The Setantii name is known from a single source only, the 2nd century Geographia of Ptolemy. Recorded there is the placename Portus Setantiorum (Port of the Setantii). Its precise location remains unknown although various suggestions have been made, including the possibility that it has since been lost to the sea. Some scholars argue that it may have been located in present-day Fleetwood. Also recorded by Ptolemy is the hydronym Seteia, assumed by its position in his text to refer to the River Mersey.
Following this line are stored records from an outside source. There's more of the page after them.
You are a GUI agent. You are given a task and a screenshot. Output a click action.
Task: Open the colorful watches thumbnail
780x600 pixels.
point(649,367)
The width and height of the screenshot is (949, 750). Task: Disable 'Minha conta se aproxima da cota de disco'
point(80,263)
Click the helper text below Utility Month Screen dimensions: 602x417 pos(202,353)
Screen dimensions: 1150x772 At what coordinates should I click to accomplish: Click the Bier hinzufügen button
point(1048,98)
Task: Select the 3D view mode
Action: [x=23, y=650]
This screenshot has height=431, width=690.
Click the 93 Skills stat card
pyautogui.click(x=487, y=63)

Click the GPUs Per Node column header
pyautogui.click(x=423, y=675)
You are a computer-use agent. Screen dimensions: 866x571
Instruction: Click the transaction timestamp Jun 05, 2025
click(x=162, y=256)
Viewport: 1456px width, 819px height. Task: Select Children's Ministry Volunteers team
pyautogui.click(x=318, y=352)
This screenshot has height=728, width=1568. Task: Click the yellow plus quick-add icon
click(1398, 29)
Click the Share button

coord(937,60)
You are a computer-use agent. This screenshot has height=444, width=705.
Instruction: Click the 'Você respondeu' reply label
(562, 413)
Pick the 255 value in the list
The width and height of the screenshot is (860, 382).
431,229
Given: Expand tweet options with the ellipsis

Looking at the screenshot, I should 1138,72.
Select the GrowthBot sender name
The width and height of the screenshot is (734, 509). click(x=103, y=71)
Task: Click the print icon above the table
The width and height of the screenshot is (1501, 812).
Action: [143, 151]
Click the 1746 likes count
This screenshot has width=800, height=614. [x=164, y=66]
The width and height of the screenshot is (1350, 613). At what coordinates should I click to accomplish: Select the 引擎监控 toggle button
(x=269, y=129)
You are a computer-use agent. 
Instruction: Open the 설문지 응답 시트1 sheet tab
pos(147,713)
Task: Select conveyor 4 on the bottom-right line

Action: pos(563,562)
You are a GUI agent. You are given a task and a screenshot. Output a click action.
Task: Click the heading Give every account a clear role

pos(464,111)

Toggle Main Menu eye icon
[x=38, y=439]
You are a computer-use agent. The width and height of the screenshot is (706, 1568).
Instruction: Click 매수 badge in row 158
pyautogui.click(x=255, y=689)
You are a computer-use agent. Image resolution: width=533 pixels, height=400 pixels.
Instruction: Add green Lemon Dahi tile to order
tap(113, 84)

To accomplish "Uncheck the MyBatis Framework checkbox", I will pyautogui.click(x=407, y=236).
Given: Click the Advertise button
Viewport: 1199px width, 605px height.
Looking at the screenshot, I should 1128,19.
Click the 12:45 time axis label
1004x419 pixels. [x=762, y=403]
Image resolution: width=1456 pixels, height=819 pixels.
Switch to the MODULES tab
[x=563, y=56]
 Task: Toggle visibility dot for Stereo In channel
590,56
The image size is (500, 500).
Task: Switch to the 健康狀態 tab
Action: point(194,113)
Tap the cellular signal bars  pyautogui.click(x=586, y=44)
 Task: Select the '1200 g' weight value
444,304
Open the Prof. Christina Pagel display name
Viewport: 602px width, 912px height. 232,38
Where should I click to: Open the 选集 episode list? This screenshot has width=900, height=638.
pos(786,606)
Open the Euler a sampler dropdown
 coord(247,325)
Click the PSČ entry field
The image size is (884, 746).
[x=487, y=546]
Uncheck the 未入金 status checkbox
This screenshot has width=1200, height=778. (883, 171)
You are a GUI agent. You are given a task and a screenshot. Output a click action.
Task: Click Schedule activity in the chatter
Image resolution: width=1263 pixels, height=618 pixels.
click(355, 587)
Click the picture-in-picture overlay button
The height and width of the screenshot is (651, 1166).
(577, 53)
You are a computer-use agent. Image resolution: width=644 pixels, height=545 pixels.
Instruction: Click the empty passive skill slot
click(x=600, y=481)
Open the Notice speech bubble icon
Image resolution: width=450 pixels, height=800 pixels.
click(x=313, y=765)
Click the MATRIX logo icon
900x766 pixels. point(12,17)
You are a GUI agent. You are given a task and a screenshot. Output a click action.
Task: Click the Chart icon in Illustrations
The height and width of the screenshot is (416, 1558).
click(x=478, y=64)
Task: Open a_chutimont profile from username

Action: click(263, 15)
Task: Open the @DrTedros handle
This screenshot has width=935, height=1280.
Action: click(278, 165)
==Links to later Celtic legends==
Sir John Rhys linked the name of the Setantii with Seithenyn, a figure in Welsh mythology. Seithenyn was a prince with responsibilities over the sea defences of Cantre'r Gwaelod. Drunkenly neglecting his duties one night, the sea overran the kingdom, and it sank beneath Cardigan Bay. Rhys noted the similarities between Setantii, Seithenyn, the Irish Sétanta Beg, and the Breton legends surrounding "Enez-Sizun" and the Lost City of Ys.

Rhys posited that, although the name was Brythonic in origin, the soundings of the later legends left no doubt that "we have in these names distant echoes of an inundation story, once widely current in both Britains (Great Britain and Brittany) and perhaps also in Ireland". Although he acknowledged he was unaware of any similar legend on the Lancashire coast (such as the inundation of Portus Setantiorum), Rhys linked all the later legends back to the Setantii of Lancashire.

Sétanta, the birth name of the Irish legendary figure Cú Chulainn, may also be linked to the Setantii.